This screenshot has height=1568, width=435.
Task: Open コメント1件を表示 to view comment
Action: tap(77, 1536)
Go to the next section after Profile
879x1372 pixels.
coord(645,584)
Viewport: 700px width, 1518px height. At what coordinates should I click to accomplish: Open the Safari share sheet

* * *

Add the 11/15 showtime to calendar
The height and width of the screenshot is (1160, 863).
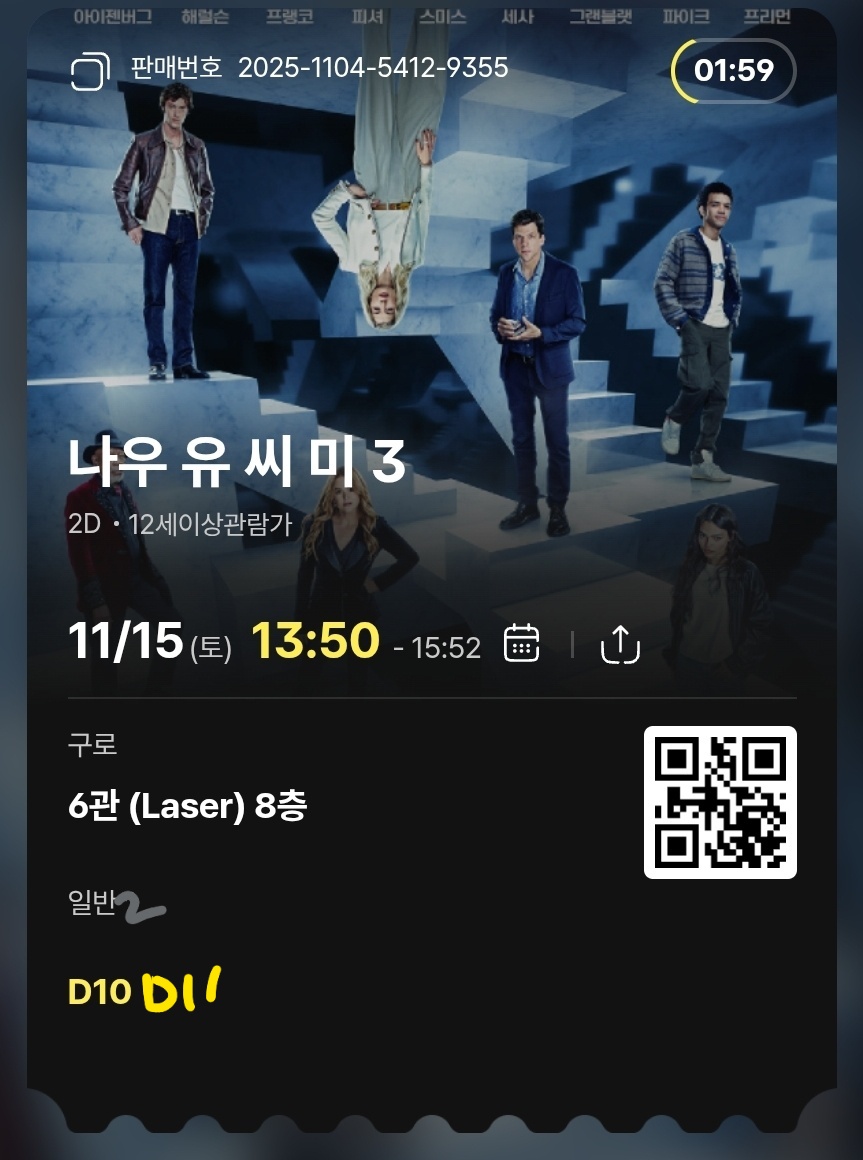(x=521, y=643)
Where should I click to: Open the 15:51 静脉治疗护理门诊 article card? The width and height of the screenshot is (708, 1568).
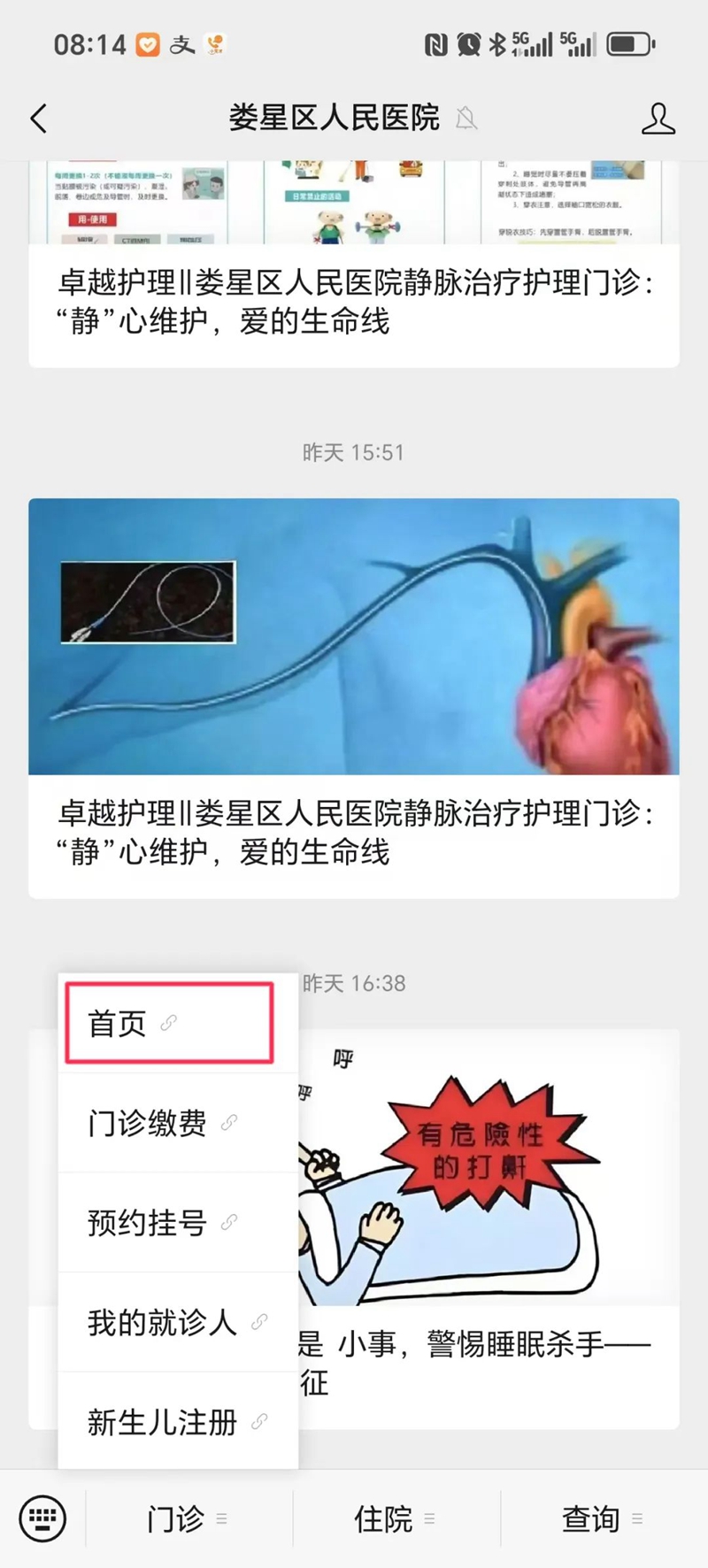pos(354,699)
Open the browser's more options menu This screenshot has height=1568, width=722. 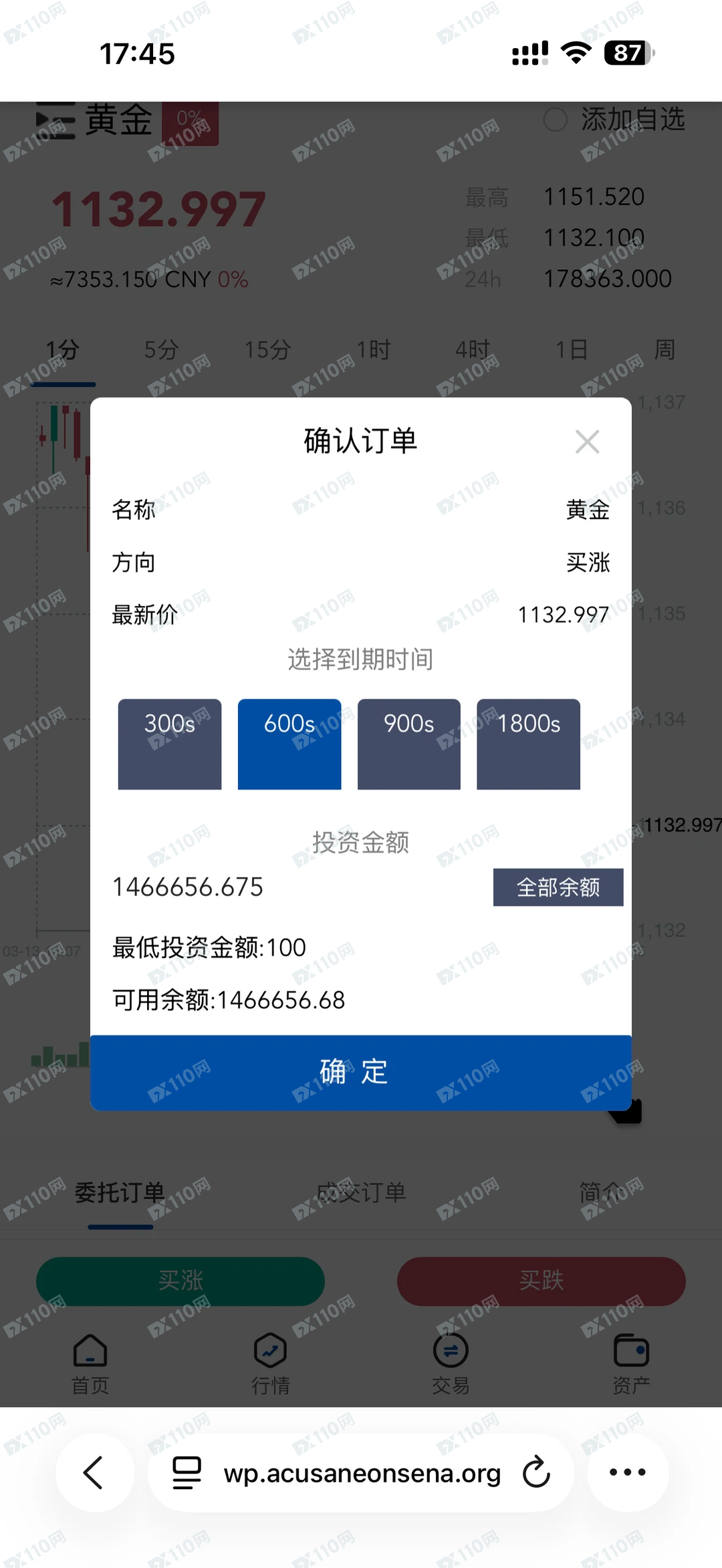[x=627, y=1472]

Exercise brief: Copy out, word for word, the items from the line containing "This screenshot has height=1568, width=435." through the line containing "Viewport: 700px width, 1518px", with both of those lines included.

The response:
This screenshot has height=1568, width=435.
Task: Open コメント1件を表示 to view comment
Action: tap(77, 1536)
Go to the next section after Profile
879x1372 pixels.
coord(645,584)
Viewport: 700px width, 1518px height. At what coordinates should I click to accomplish: Open the Safari share sheet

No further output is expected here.